12.26.2019

If you become truly grateful and live a life overwhelmed with genuine thanksgiving, you will never ask another to be silent. You will never say to another “What you say holds no value”. Because the day you go deaf is the day you’ll wish you could have heard the symphony of the silenced only one more time.

If you become truly grateful and live a life overwhelmed with genuine thanksgiving, you will only ask others to sing just a little bit louder. Because the day you go deaf is the day you’ll look back on your times of hearing and be filled with the uttermost delight; knowing that every single moment, you listened like you would never be able to hear again.

___________

 

As I’m sitting at my desk, I am finding myself a tiny bit dumbfounded trying to figure out how on earth to start this thing. I wrote that little blurb last year (ha). I was in a place of tension. It came about from a very simple thing, something so small that offended me so immensely.

Those two little paragraphs up there are from my notebook. I don’t tend to share stuff from there a lot. But here I decided to share, so you might be able to see into my heart as I went through a little process called refinement. It’s kinda not fun, but it’s good.

I’ve found myself being refined by the Lord quite a lot recently. I’ve been growing. Learning. And it hurts. Because what I realized is that my heart was completely filled with the very ungratefulness I was writing about. Where no thanks were being given at all. It wasn’t the type of ungratefulness where I was like, “I HATE the fact that I HAVE to go to SCHOOL”. No. It was a type of ungratefulness where I wasn’t even aware of its reality. An unconscious type.
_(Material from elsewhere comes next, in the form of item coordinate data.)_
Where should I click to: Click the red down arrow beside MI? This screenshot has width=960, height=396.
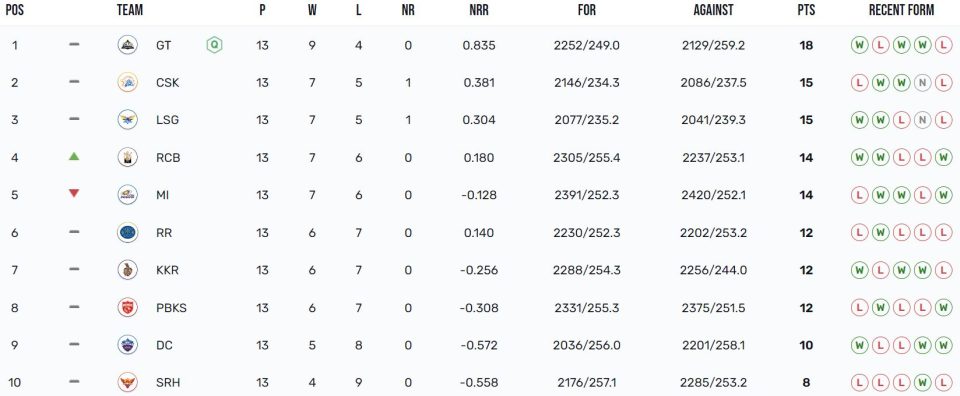[x=74, y=193]
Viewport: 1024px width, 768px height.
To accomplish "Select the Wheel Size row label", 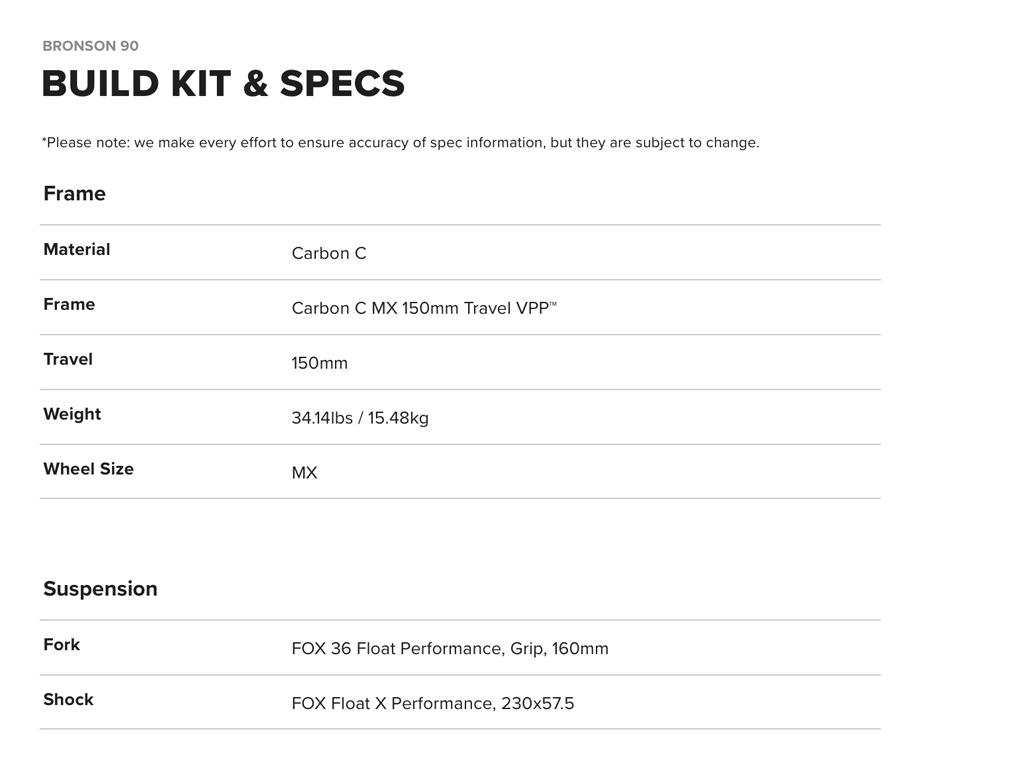I will 88,469.
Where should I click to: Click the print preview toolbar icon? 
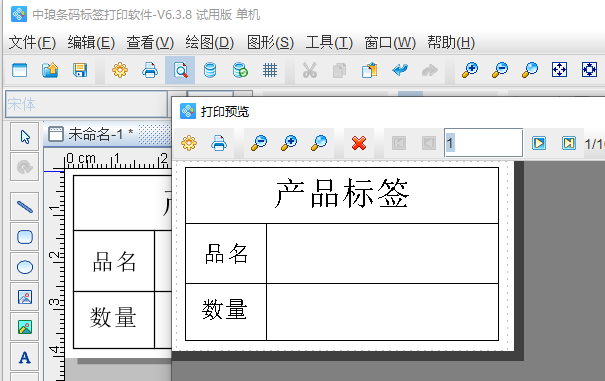[180, 70]
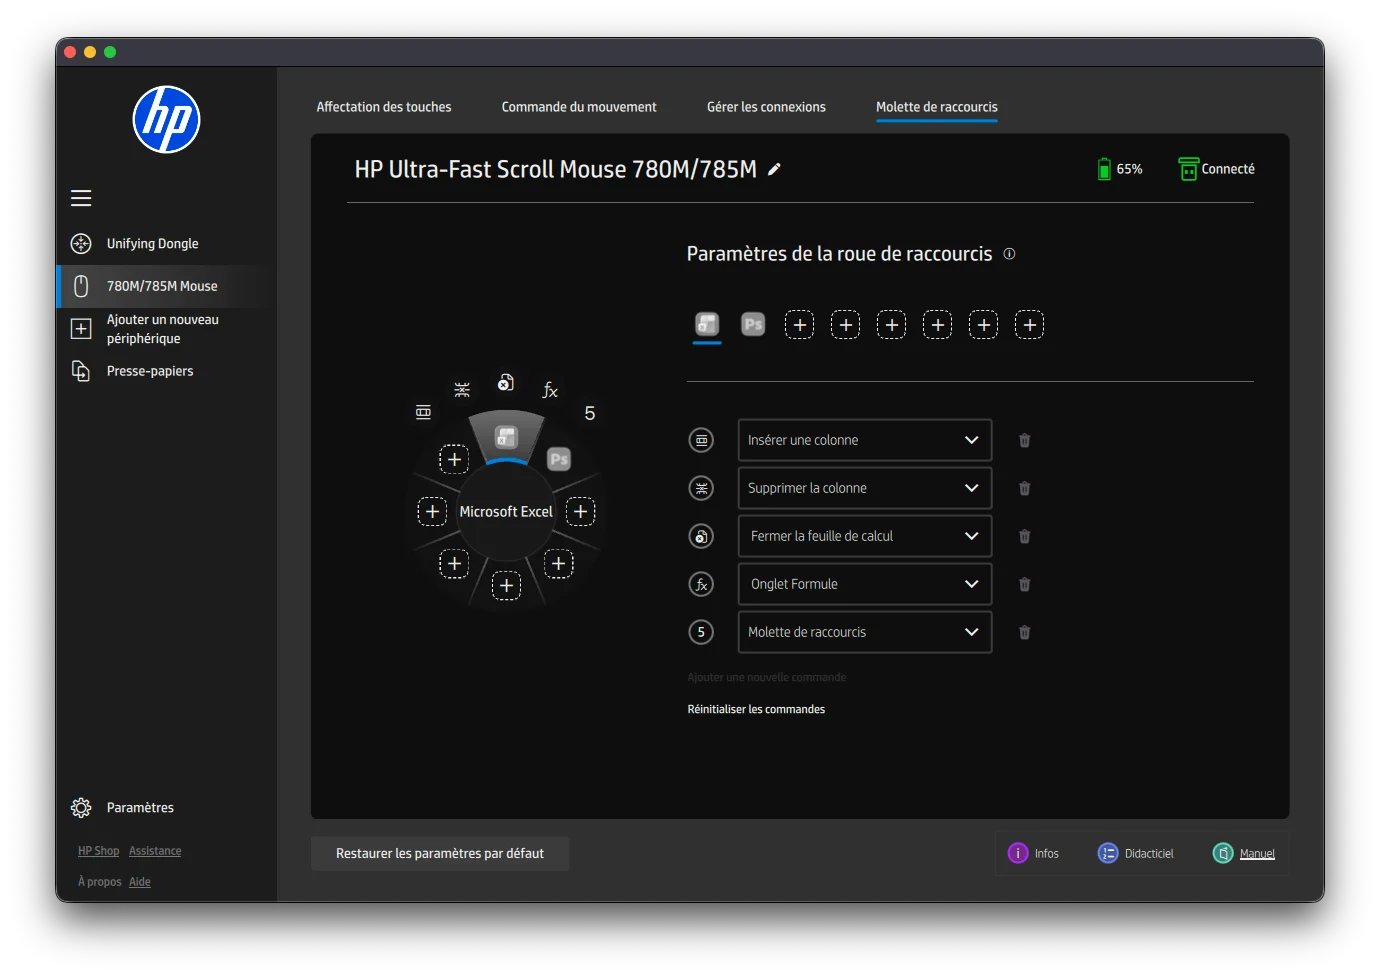Click the HP logo
This screenshot has height=976, width=1380.
coord(166,120)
I can only praise my Father as he began to help me see, and to understand, how horribly blind I can become sometimes.

I began to see how I was going out of my beautiful home every day, not even taking into consideration that I got out of a warm bed, into a car that I get the chance to call my own, and to a school that is completely paid for.

I began to see how I would hear my mom and dad come home from work and not even think once about rushing downstairs to give them a hug.

I thought about all the times I’ve told someone else to hush because I was talking.

I realized that I didn’t take the time to look up into the sky as I awoke every single day to thank the Lord for letting me see another sunrise.

I couldn’t even remember the last time I had spent some intentional time with the one my heart longs for.

 

 

How completely humbling refinement can be. How incredibly grateful am I for it.

 

 

Usually, when I mess up I never stop telling myself how much better I could have been. I don’t think I mean to. Because who wants to feel the pain and the weight and the shame of everything they do wrong weighing upon their heart? I definitely don’t, and I don’t think you want to either. But what makes refinement wonderful is that the very thing you don’t want to talk about, the thing you’ve spent so much time and effort trying to bury deep inside of your soul, is pulled out from within you and completely consumed by Love himself.

My God is so good, that He invites me to his table and allows me to sit right across from him. Then He lets me pick who is gonna sit next to me. This time, I allowed grace to take a seat before shame came and pulled out its own. It was the complete opposite of easy, though. I think the chair was made out straight uranium or something. But I did it with some help. Because with refinement comes abundant grace. I began to understand that as I continue to call this place home, I’m going to start asking myself to hush. To just shut up, and take it all in. And as I’ve begun to quiet myself, I’ve noticed just how loud and beautiful everything else is becoming.

Because the less me there is, the more of him there will be. 

 

When I get up in the morning, I look out my window and I see the dark sky with its lingering stars, as it changes color when the light begins to meet the dark once again.

I get into my ’99 Jeep Cherokee that has no heat, and I find myself thanking God for the $80 dollar Carhartt jacket I found at TJMAXX.

I hug my momma tight when I see her. And I listen real hard when my dad tells me about his day.

Sometimes, I even turn the shower on cold. And I leave it there the whole time.

 

When you live a life overwhelmed with gratefulness, you’re never going to look back on your days and wish you had done something different. Because when you’re grateful, you become fully captivated by the life inside your bones and the beauty around you. It’s present in your home. In your classroom. In your workplace. All you have to do is be silent and look around. You will learn to persevere through the pain because you have a steadfast hope that healing will come right after. The promise of growth; the promise of Spring.

So tomorrow when you wake up, or the minute after you read this darn thing, take a minute, and stop. Stop thinking, stop talking, stop doing whatever you’re doing and look up at the sky. Look around at the faces in which you are surrounded. Listen to the symphony of the Earth. Touch the people close to you if you’re able. Smell the cold air that this Winter brings. And then give thanks to the one who deserves it. I promise you it’s worth it.

 

 

-Elijah

 

 

1 Make a joyful noise to the LORD, all the earth!

2 Serve the LORD with gladness! Come into his presence with singing!

3 Know that the LORD, he is God! It is he who made us, and we are his; we are his people, and the sheep of his pasture.

4 Enter his gates with thanksgiving, and his courts with praise! Give thanks to him; bless his name!

5 For the LORD is good; his steadfast love endures forever, and his faithfulness to all generations.